Kerala’s political culture is unique in India. It is the only place where a coalition led by the Communist Party of India (Marxist) and one led by the Indian National Congress rotate power with clockwork precision. This political schizophrenia is Malayalam cinema’s primary source of dramatic conflict.
In the 1970s and 80s, director Adoor Gopalakrishnan ( Elippathayam ) and John Abraham ( Amma Ariyan ) used cinema to deconstruct the crumbling feudal matriarchies (tharavadu) and the rise of the middle-class communist. The white veshti (mundu) became a loaded costume piece—worn long to signify feudal arrogance, rolled up to signify a laborer ready to work.
Modern blockbusters like Kammattipaadam (2016) trace the violent transformation of Kerala’s landscape from paddy fields to high-rise apartments, blaming the nexus of real estate mafia and political corruption. Meanwhile, The Great Indian Kitchen (2021) didn’t just criticize the patriarchy; it targeted the ritualistic pollution surrounding the Kerala Hindu kitchen. The sight of a woman scrubbing a brass vessel while her husband eats first in the nadumuttam (courtyard) triggered real-world political debates in the Kerala assembly. That is the power of Malayalam cinema: it doesn't just show culture; it interrogates it. www.MalluMv.Guru - Pavi Caretaker -2024- Malaya...
Kerala is the land of Onam, Vishu, and a dizzying array of temple festivals (poorams). Malayalam cinema brilliantly captures the sensory overload of these events. The elephant processions, the chenda melam (percussion ensemble) that builds to a rhythmic frenzy, the pulikali (tiger dance) on the streets of Thrissur—these are spectacles that define the region’s visual and auditory identity.

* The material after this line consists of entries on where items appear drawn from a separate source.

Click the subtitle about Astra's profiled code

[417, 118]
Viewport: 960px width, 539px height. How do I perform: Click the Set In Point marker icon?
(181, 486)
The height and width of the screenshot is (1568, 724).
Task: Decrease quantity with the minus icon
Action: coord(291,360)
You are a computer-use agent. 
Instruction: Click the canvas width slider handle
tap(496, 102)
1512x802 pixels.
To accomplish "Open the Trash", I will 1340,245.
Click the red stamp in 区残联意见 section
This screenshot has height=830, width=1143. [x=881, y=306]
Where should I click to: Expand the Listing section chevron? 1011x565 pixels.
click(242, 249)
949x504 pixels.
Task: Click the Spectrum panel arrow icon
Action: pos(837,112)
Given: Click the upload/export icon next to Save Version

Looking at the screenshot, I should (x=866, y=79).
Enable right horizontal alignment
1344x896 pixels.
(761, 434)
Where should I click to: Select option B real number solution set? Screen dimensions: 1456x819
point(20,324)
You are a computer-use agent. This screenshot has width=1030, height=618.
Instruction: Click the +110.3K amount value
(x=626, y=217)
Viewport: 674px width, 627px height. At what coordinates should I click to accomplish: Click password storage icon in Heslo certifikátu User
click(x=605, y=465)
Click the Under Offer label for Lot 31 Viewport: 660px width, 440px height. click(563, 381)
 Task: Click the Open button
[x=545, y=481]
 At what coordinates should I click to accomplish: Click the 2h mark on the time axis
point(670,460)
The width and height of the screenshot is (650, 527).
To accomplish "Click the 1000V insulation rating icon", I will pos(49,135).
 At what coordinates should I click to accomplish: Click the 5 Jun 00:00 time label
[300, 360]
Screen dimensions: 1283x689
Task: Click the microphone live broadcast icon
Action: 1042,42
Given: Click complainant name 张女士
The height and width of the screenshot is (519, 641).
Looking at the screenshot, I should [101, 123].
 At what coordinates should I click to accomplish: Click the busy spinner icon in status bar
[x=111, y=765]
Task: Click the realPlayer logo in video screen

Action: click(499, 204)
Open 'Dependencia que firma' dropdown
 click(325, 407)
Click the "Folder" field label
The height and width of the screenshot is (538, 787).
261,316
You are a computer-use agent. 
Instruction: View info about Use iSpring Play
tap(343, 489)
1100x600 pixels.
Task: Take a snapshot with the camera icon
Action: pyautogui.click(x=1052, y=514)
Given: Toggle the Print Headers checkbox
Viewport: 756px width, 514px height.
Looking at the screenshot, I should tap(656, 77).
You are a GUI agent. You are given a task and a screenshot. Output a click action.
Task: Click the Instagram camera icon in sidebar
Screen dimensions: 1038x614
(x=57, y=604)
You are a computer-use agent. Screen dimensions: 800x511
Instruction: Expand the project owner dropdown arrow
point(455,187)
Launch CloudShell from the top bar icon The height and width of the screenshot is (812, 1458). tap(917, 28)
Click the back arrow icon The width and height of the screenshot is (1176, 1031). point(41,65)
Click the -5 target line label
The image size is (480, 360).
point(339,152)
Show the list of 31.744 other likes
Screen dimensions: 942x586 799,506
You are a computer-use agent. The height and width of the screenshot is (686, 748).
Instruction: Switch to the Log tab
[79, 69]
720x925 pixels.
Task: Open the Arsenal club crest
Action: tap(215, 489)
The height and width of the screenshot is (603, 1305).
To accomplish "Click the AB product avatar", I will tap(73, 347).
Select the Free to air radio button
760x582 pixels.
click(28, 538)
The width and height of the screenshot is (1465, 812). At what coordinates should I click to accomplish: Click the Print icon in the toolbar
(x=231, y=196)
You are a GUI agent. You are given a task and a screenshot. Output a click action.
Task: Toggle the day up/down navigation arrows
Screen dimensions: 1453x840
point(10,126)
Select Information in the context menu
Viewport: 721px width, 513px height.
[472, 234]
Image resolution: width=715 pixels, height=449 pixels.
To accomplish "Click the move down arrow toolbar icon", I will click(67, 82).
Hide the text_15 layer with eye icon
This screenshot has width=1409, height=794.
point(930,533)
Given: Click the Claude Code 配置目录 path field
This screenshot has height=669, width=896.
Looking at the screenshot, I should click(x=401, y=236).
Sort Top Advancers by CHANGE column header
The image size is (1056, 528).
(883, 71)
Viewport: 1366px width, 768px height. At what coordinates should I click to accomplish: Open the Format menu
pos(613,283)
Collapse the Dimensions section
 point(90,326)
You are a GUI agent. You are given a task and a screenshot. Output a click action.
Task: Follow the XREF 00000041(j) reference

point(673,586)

Yet, cinema also explores the tension between faith and rationality. A film like Thondimuthalum Driksakshiyum (2017) uses a stolen gold chain at a temple to dissect the nature of truth, faith, and police corruption. The wedding rituals—the kanyadaanam, the thali tying, the saptapadi—are often deconstructed to reveal the power dynamics within the family. The body itself becomes a cultural artifact: the white mundu (dhoti) with a gold border, the crisp settu-sari worn for Vishu kanji, and the smearing of chandanam (sandalwood paste) on the forehead are visual shorthand for religious and regional identity. Kerala’s political culture is unique in India
No discussion of Kerala culture via cinema is complete without the Sadhya. The grand vegetarian feast served on a plantain leaf is the ultimate cinematic shorthand for family, ritual, and excess.
But contemporary Malayalam cinema has weaponized food. In Ustad Hotel (2012), the biriyani becomes a metaphor for communal harmony between Muslims and Hindus. In Sudani from Nigeria (2018), the sharing of Kerala Porotta and beef curry (a staple, despite national political taboos) becomes a gesture of radical inclusion. When a director lingers on the slicing of vegetables or the grinding of coconut paste, they are not making a cooking show; they are performing an act of cultural preservation. The cinema knows that in Kerala, you don’t just eat food; you negotiate your identity through it. In the 1970s and 80s, director Adoor Gopalakrishnan
Rating: 2.5 / 5 Starring: Dileep, Vineeth Sreenivasan, Radhika Sarathkumar, Johny Antony Director: Sreejith Nair
For the uninitiated, the state of Kerala, nestled along India’s tropical Malabar Coast, is often reduced to a postcard: tranquil backwaters, Ayurvedic massages, and the communist red of political posters. But for those who look closer, Kerala is a paradox—a land of radical politics, ancient ritual arts, high literacy, and a neurotic obsession with respectability. No mirror reflects these complexities better than Malayalam cinema.
Often referred to by cinephiles as the most underrated film industry in India, Malayalam cinema has, over the past century, evolved from a derivative entertainment medium into a visceral, breathing archive of Kerala’s cultural identity. It is not just an industry that happens to be located in Kerala; it is the philosophical diary of the Malayali people.